Much of Computex 2018 was a game of one-upmanship in the desktop CPU arena, with straight-forward revisions of existing architectures on display rather than revolutionary new designs. Intel took the initial round of applause with a 28-core behemoth derived from current enterprise-class Xeon models, pushing it all the way to 5GHz (with some particularly exotic cooling). AMD's return salvo was swift however, consisting of new 16, 24 and even the announcement of a 32-core CPU from a newly refreshed Ryzen Threadripper series.
This refreshed Threadripper design likely dispenses with the two dummy dies on the first generation chips, instead incorporating a total of four active Zepplin dies which have eight cores each. Differentiating it from EPYC will be support limited to single-socket configurations and 'only' quad-channel memory.

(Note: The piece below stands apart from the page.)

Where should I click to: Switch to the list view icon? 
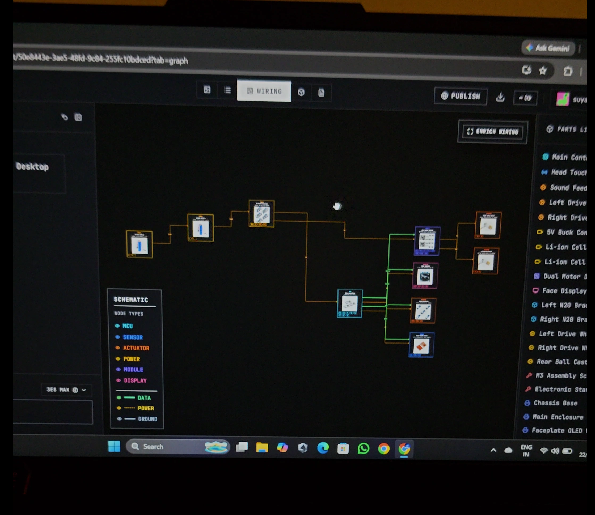click(227, 90)
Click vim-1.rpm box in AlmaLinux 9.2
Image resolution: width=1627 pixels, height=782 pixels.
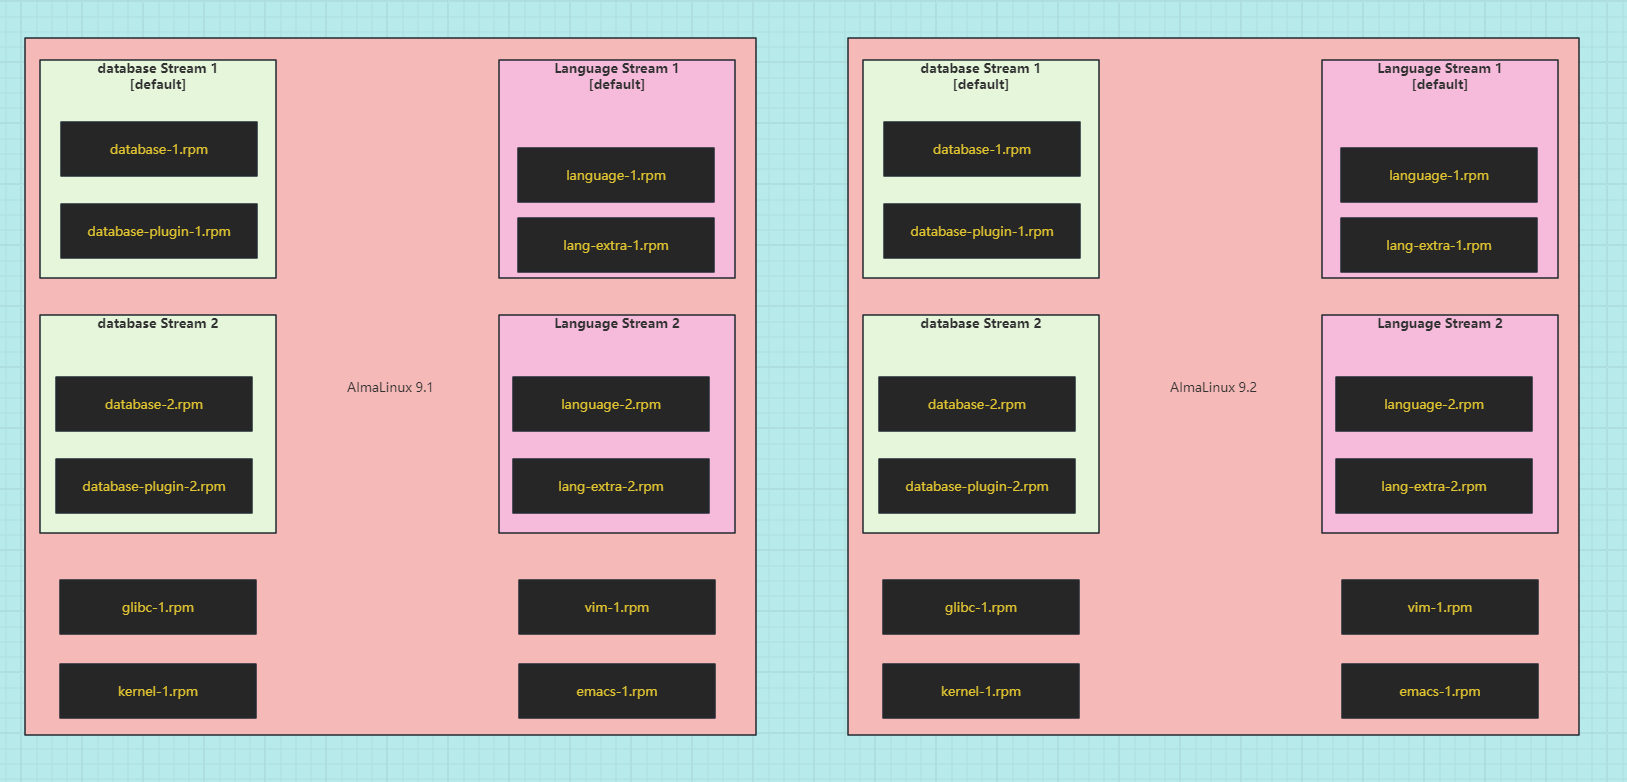click(1439, 607)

Barely two weeks after this announcement the 32-core Ryzen Threadipper, codenamed '2990X', has surfaced. A post at HKEPC.com appears to show CPU-Z information and benchmark results, as well as some tantalising overclocking information.
Unsurprisingly the CPU is based on the refreshed Ryzen Zen+ architecture manufactured on the 12nm process, serving to improve power efficiency and thermal characteristics. Even here however it's notable that processor information pegs it at a TDP of 250W, potentially requiring some meaty cooling even at stock settings, but not the sort of runaway power consumption you might expect from this big a CPU running at healthy mainstream frequencies.
As per the CPU-Z screenshot the 2990X is running at a base frequency of 3.4GHz, boosting to 4.0 GHz under XFR2. Those behind this leak performed a spot of overclocking, bringing it up to 4.2GHz across all cores where it apparently suffered some thermal throttling issues. Running the processor through Cinebench - well known as a multi-threaded benchmark tailored to utilising many-core CPUs - a high watermark of 6399 points at 4.12 GHz (all core overclock) was attained using conventional cooling. To put that in context, Intel's Computex demo of their 28-core CPU at 5GHz cooled to sub-zero temps attained a score of 7334.
Of course, most of us will not see this sort of horsepower in the flesh any time soon, but it's fascinating to see the two CPU giants duking it out in the HEDT arena. AMD's refreshed Threadrippers are due for release in Q3 2018. It's not clear if the new beefy models will require new motherboards or if BIOS-updated X399 models will suffice.